Guidance

Argentine Haemorrhagic fever: origins, reservoirs, transmission and guidelines

Junin virus causes Argentine Haemorrhagic fever, an acute viral haemorrhagic fever (VHF).

Background

Argentine haemorrhagic fever (AHF) is caused by Junin virus, a member of the arenavirus family. Junin virus was first discovered in 1958 in remote agricultural areas of Argentina, although the syndrome was described several years earlier. AHF is endemic to the low grassland areas known as the Pampas region of Argentina where the animal reservoir, the Calomys rodent, is prevalent. This region covers the provinces of Buenos Aires, Cordoba, Sante Fe and La Pampa.

Until vaccination was introduced for populations at greatest risk in 1990, up to 600 cases were diagnosed each year in grassland areas of Argentina.

AHF cases rarely occur outside of Argentina. There has been one reported case of AHF in Belgium in a patient who was thought to have acquired the infection in the city of Perez, Santa Fe, Argentina, before travelling to Brussels and becoming unwell.

AHF caused by Junin virus is designated as a high consequence infectious disease (HCID) in the UK.

Natural reservoir

Junin virus is a zoonotic virus (can be transmitted from animals to humans), which is spread by the corn mouse (Calomys species) that live along the margins of cultivated fields. Once infected, rodents excrete the virus in their urine and droppings. Human exposure to Junin virus most commonly occurs during the harvest season (between April and July).

Transmission

Humans are infected by Junin virus through mucosal exposure, aerosolised excretions or secretions, or by direct contact of broken skin with infectious material from infected rodents. The majority of cases are from those living in endemic areas, exposed through their occupation. Human-to-human transmission is very rare and may occur via direct contact with the blood, tissues or body fluids from an infected individual. Nosocomial transmission has also been documented suggesting a risk to healthcare and laboratory workers.

Symptoms

The incubation period is usually 5 to 14 days but can be up to 21 days.

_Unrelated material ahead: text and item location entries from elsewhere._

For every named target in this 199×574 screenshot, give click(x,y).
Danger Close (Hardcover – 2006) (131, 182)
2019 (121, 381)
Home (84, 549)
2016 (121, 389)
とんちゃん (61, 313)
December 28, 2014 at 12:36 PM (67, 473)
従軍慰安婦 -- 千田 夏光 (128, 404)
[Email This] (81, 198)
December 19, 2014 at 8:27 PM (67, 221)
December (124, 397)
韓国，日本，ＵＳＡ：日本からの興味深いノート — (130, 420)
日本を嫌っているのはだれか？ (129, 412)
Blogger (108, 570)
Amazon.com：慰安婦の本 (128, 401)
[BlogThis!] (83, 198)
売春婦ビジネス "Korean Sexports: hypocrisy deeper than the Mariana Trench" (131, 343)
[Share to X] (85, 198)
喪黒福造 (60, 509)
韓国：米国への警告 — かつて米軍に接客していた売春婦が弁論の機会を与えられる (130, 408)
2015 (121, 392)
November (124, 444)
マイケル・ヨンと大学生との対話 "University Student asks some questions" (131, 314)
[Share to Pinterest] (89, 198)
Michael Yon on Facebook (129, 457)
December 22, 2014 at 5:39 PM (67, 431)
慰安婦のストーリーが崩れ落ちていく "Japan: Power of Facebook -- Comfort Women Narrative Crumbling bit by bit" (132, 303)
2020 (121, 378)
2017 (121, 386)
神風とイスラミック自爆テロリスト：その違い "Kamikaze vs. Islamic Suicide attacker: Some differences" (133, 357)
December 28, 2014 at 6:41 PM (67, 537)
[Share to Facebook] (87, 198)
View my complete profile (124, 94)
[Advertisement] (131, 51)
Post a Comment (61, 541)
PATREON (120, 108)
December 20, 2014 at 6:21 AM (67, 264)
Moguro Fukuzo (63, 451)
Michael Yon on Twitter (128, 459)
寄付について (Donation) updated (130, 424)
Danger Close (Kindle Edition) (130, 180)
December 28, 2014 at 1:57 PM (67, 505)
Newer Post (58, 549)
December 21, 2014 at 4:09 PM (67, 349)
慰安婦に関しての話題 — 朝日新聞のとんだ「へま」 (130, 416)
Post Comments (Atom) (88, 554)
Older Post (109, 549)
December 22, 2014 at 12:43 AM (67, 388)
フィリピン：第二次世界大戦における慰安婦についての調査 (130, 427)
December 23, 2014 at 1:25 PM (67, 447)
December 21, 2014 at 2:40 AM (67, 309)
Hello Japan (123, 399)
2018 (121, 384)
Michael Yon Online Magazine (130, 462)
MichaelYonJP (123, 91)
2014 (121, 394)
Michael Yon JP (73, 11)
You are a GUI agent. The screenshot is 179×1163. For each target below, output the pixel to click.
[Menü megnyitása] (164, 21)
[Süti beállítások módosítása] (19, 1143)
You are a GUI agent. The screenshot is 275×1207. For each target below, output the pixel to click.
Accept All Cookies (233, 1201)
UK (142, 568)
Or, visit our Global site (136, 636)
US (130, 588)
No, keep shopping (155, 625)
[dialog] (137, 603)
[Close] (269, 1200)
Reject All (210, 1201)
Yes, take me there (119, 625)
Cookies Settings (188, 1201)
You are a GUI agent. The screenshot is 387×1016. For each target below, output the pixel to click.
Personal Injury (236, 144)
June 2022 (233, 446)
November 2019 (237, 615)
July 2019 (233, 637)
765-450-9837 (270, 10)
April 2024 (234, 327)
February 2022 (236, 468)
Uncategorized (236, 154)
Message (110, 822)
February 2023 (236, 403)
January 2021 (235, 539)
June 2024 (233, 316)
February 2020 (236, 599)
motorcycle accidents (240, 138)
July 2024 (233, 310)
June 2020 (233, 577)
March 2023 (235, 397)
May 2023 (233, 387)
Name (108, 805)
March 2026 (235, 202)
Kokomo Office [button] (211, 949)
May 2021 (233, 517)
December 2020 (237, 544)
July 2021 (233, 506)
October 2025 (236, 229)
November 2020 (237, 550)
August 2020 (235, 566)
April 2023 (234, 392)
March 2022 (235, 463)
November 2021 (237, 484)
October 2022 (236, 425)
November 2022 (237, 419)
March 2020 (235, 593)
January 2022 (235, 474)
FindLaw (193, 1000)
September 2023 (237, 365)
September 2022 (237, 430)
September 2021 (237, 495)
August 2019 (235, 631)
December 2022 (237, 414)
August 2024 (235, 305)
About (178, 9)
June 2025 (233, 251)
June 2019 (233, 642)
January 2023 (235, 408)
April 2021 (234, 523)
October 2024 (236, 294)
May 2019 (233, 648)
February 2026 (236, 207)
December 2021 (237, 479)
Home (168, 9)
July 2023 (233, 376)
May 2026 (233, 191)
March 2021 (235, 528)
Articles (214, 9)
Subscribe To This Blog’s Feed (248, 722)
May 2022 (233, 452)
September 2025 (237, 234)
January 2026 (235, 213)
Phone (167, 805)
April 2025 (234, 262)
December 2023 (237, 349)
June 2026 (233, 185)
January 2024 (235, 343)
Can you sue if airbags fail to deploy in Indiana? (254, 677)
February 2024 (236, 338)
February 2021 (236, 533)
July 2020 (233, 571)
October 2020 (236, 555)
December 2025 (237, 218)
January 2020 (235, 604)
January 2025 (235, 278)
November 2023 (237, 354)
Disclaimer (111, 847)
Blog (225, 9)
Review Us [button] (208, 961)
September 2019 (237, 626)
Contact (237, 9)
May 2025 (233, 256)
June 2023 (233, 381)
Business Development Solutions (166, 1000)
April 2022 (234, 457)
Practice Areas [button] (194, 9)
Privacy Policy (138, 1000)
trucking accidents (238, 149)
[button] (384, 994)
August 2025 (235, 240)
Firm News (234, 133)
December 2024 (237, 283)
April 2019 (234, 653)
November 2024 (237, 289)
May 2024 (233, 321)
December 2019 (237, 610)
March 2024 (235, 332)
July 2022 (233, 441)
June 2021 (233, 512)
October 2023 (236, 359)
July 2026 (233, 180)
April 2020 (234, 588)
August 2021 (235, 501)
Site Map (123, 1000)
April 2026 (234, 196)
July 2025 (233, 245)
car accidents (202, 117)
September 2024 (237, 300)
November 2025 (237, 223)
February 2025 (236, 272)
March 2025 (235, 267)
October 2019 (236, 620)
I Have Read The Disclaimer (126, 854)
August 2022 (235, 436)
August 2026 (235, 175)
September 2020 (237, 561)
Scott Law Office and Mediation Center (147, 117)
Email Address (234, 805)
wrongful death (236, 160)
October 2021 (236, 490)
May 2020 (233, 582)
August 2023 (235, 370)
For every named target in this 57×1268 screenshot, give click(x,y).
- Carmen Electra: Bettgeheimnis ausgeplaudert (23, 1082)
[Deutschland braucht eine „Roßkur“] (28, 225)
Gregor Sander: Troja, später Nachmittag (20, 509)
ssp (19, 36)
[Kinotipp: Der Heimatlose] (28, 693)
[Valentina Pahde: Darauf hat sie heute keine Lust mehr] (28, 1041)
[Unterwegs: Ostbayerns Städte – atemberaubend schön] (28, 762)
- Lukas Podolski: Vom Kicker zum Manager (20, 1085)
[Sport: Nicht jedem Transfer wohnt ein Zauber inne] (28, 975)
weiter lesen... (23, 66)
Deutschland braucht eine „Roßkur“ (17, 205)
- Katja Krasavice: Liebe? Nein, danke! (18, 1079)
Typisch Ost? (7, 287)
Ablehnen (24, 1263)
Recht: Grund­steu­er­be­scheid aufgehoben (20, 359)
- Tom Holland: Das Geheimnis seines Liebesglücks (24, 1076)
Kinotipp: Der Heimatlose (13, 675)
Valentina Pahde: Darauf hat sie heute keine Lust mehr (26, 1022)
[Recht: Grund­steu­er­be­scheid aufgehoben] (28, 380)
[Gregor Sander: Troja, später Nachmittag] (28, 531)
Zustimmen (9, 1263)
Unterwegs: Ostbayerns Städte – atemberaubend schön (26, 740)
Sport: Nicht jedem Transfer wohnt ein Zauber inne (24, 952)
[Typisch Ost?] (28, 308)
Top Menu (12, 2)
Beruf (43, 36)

The initial onset of the clinical disease is similar to many infectious diseases and usually includes:

  • fever
  • muscle aches and pains
  • fatigue
  • anorexia
  • chills
  • headache

Approximately 20% of patients will recover from the initial illness, while 80% will progress to a haemorrhagic fever syndrome. The initial prodromal phase of AHF lasts approximately 1 week after symptom onset and as well as the symptoms above may include:

  • eye pain
  • conjunctivitis and swelling around the eyes
  • dizziness
  • sensitivity to light
  • constipation or mild diarrhoea
  • petechial rash
  • bleeding gums
  • swollen neck glands
  • blistering rash in the mouth

20 to 30% of patients then progress to the neurological-haemorrhagic phase, which can include neurological and haemorrhagic manifestations. Haemorrhagic manifestations in cases with AHF range from mild to severe, including petechiae (red spots caused by small bleeding blood vessels), bruising, bleeding gums, nosebleeds, haematomas (a collection of blood outside of the blood vessels), gastrointestinal bleeding, vaginal bleeding, haemoptysis (coughing up blood), and haematuria (blood in the urine). Neurological manifestations include confusion, tremors, seizures and coma.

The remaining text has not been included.